» Your objective: "условия (1123, 612)" appears in one line of the records below. Output that line and each one after it, exactly, through the last line.

» Material provided:

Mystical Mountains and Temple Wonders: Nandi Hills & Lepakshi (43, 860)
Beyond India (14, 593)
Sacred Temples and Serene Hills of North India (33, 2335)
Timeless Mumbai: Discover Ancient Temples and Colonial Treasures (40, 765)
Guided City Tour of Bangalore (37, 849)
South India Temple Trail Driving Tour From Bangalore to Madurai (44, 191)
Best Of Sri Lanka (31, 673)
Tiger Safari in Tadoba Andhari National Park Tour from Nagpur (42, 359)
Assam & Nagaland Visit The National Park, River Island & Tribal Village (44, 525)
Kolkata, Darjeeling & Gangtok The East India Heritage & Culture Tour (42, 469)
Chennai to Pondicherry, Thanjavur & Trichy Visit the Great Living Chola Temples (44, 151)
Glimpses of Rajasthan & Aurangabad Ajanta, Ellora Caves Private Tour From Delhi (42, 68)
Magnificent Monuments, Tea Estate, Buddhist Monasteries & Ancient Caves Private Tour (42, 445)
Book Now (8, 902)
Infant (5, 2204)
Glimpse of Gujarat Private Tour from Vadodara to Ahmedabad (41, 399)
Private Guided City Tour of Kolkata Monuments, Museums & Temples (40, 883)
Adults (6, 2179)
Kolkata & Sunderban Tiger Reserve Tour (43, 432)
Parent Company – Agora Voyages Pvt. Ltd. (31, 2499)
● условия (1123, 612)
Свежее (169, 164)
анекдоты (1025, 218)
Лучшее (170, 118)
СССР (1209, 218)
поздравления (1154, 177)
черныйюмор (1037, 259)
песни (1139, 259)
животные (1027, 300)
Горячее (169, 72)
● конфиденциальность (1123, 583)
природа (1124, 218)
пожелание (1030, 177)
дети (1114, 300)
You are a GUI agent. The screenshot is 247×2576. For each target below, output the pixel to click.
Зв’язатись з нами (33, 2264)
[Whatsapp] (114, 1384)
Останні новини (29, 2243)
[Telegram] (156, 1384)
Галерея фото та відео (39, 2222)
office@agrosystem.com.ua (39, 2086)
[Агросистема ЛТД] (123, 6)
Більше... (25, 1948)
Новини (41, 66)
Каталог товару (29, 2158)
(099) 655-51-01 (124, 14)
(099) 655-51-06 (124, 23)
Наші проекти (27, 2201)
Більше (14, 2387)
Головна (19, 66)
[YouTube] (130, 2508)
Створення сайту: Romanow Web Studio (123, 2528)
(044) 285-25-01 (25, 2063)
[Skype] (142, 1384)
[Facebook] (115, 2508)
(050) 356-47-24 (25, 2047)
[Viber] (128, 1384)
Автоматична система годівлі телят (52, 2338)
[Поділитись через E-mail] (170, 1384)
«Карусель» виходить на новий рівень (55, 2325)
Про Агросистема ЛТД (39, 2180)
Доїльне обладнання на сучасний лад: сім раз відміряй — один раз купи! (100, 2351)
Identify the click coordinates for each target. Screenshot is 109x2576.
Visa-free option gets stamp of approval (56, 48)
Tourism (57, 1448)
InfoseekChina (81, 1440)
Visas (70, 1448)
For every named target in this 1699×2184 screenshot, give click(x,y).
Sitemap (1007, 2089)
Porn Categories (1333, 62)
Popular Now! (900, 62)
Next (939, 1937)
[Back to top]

» Your solution:
● условия (1123, 612)
Свежее (169, 164)
анекдоты (1025, 218)
Лучшее (170, 118)
СССР (1209, 218)
поздравления (1154, 177)
черныйюмор (1037, 259)
песни (1139, 259)
животные (1027, 300)
Горячее (169, 72)
● конфиденциальность (1123, 583)
природа (1124, 218)
пожелание (1030, 177)
дети (1114, 300)
You are a GUI agent. The screenshot is 247×2576. For each target below, output the pixel to click.
Зв’язатись з нами (33, 2264)
[Whatsapp] (114, 1384)
Останні новини (29, 2243)
[Telegram] (156, 1384)
Галерея фото та відео (39, 2222)
office@agrosystem.com.ua (39, 2086)
[Агросистема ЛТД] (123, 6)
Більше... (25, 1948)
Новини (41, 66)
Каталог товару (29, 2158)
(099) 655-51-01 (124, 14)
(099) 655-51-06 (124, 23)
Наші проекти (27, 2201)
Більше (14, 2387)
Головна (19, 66)
[YouTube] (130, 2508)
Створення сайту: Romanow Web Studio (123, 2528)
(044) 285-25-01 (25, 2063)
[Skype] (142, 1384)
[Facebook] (115, 2508)
(050) 356-47-24 (25, 2047)
[Viber] (128, 1384)
Автоматична система годівлі телят (52, 2338)
[Поділитись через E-mail] (170, 1384)
«Карусель» виходить на новий рівень (55, 2325)
Про Агросистема ЛТД (39, 2180)
Доїльне обладнання на сучасний лад: сім раз відміряй — один раз купи! (100, 2351)
Identify the click coordinates for each target. Screenshot is 109x2576.
Visa-free option gets stamp of approval (56, 48)
Tourism (57, 1448)
InfoseekChina (81, 1440)
Visas (70, 1448)
For every named target in this 1699×2184 screenshot, give click(x,y).
Sitemap (1007, 2089)
Porn Categories (1333, 62)
Popular Now! (900, 62)
Next (939, 1937)
[Back to top]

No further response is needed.